━━━ EXTRACTED ENTRIES

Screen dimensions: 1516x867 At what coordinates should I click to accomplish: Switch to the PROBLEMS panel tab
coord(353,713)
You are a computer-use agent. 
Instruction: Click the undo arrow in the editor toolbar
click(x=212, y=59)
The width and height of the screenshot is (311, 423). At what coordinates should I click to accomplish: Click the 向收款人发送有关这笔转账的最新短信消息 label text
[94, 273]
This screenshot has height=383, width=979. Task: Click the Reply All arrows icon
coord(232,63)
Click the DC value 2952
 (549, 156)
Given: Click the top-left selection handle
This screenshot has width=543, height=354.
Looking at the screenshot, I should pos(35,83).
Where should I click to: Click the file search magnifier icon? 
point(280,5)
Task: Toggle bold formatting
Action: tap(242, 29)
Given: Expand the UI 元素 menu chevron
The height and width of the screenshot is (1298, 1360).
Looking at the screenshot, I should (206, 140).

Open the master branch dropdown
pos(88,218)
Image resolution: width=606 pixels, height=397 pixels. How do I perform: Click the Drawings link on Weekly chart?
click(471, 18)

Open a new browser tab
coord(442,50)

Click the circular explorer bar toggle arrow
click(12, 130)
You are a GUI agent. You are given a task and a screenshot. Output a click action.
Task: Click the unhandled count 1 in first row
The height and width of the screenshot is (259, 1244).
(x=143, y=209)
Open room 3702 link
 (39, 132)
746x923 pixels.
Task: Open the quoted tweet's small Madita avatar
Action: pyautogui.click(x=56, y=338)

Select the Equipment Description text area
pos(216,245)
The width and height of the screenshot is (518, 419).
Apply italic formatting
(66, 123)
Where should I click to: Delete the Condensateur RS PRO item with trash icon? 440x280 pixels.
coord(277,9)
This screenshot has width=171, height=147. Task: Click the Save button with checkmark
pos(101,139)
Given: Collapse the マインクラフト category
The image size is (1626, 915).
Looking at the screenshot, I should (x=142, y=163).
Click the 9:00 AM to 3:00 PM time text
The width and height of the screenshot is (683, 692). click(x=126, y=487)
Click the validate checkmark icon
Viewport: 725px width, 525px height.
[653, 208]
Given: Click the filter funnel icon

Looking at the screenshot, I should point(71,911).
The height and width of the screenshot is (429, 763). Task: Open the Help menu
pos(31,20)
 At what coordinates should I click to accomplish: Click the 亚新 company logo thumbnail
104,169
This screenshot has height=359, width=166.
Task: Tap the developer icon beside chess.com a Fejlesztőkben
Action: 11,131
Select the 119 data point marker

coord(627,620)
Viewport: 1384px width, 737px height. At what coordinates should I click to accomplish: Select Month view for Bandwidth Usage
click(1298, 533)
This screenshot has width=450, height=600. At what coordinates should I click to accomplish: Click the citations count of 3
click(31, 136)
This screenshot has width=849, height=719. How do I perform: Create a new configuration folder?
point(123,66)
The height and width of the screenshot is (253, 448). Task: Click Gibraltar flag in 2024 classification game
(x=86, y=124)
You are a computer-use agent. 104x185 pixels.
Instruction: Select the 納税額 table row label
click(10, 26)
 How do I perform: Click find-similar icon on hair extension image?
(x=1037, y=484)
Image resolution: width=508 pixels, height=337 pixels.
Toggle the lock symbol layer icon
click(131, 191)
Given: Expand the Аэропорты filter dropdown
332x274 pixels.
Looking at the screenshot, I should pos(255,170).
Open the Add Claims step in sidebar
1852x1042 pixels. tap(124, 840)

━━━━━━

THE EXERCISE: Rewrite all of the entries above as a Markdown table with two columns, "No." for the row number and "Line" for the line itself. Leave out the blank lines.

REPLY TO THE TASK:
| No. | Line |
|---|---|
| 1 | Screen dimensions: 1516x867 At what coordinates should I click to accomplish: Switch to the PROBLEMS panel tab |
| 2 | coord(353,713) |
| 3 | You are a computer-use agent.  |
| 4 | Instruction: Click the undo arrow in the editor toolbar |
| 5 | click(x=212, y=59) |
| 6 | The width and height of the screenshot is (311, 423). At what coordinates should I click to accomplish: Click the 向收款人发送有关这笔转账的最新短信消息 label text |
| 7 | [94, 273] |
| 8 | This screenshot has height=383, width=979. Task: Click the Reply All arrows icon |
| 9 | coord(232,63) |
| 10 | Click the DC value 2952 |
| 11 |  (549, 156) |
| 12 | Given: Click the top-left selection handle |
| 13 | This screenshot has width=543, height=354. |
| 14 | Looking at the screenshot, I should pos(35,83). |
| 15 | Where should I click to: Click the file search magnifier icon?  |
| 16 | point(280,5) |
| 17 | Task: Toggle bold formatting |
| 18 | Action: tap(242, 29) |
| 19 | Given: Expand the UI 元素 menu chevron |
| 20 | The height and width of the screenshot is (1298, 1360). |
| 21 | Looking at the screenshot, I should (206, 140). |
| 22 | Open the master branch dropdown |
| 23 | pos(88,218) |
| 24 | Image resolution: width=606 pixels, height=397 pixels. How do I perform: Click the Drawings link on Weekly chart? |
| 25 | click(471, 18) |
| 26 | Open a new browser tab |
| 27 | coord(442,50) |
| 28 | Click the circular explorer bar toggle arrow |
| 29 | click(12, 130) |
| 30 | You are a GUI agent. You are given a task and a screenshot. Output a click action. |
| 31 | Task: Click the unhandled count 1 in first row |
| 32 | The height and width of the screenshot is (259, 1244). |
| 33 | (x=143, y=209) |
| 34 | Open room 3702 link |
| 35 |  (39, 132) |
| 36 | 746x923 pixels. |
| 37 | Task: Open the quoted tweet's small Madita avatar |
| 38 | Action: pyautogui.click(x=56, y=338) |
| 39 | Select the Equipment Description text area |
| 40 | pos(216,245) |
| 41 | The width and height of the screenshot is (518, 419). |
| 42 | Apply italic formatting |
| 43 | (66, 123) |
| 44 | Where should I click to: Delete the Condensateur RS PRO item with trash icon? 440x280 pixels. |
| 45 | coord(277,9) |
| 46 | This screenshot has width=171, height=147. Task: Click the Save button with checkmark |
| 47 | pos(101,139) |
| 48 | Given: Collapse the マインクラフト category |
| 49 | The image size is (1626, 915). |
| 50 | Looking at the screenshot, I should (x=142, y=163). |
| 51 | Click the 9:00 AM to 3:00 PM time text |
| 52 | The width and height of the screenshot is (683, 692). click(x=126, y=487) |
| 53 | Click the validate checkmark icon |
| 54 | Viewport: 725px width, 525px height. |
| 55 | [653, 208] |
| 56 | Given: Click the filter funnel icon |
| 57 | Looking at the screenshot, I should point(71,911). |
| 58 | The height and width of the screenshot is (429, 763). Task: Open the Help menu |
| 59 | pos(31,20) |
| 60 |  At what coordinates should I click to accomplish: Click the 亚新 company logo thumbnail |
| 61 | 104,169 |
| 62 | This screenshot has height=359, width=166. |
| 63 | Task: Tap the developer icon beside chess.com a Fejlesztőkben |
| 64 | Action: 11,131 |
| 65 | Select the 119 data point marker |
| 66 | coord(627,620) |
| 67 | Viewport: 1384px width, 737px height. At what coordinates should I click to accomplish: Select Month view for Bandwidth Usage |
| 68 | click(1298, 533) |
| 69 | This screenshot has width=450, height=600. At what coordinates should I click to accomplish: Click the citations count of 3 |
| 70 | click(31, 136) |
| 71 | This screenshot has width=849, height=719. How do I perform: Create a new configuration folder? |
| 72 | point(123,66) |
| 73 | The height and width of the screenshot is (253, 448). Task: Click Gibraltar flag in 2024 classification game |
| 74 | (x=86, y=124) |
| 75 | You are a computer-use agent. 104x185 pixels. |
| 76 | Instruction: Select the 納税額 table row label |
| 77 | click(10, 26) |
| 78 |  How do I perform: Click find-similar icon on hair extension image? |
| 79 | (x=1037, y=484) |
| 80 | Image resolution: width=508 pixels, height=337 pixels. |
| 81 | Toggle the lock symbol layer icon |
| 82 | click(131, 191) |
| 83 | Given: Expand the Аэропорты filter dropdown |
| 84 | 332x274 pixels. |
| 85 | Looking at the screenshot, I should pos(255,170). |
| 86 | Open the Add Claims step in sidebar |
| 87 | 1852x1042 pixels. tap(124, 840) |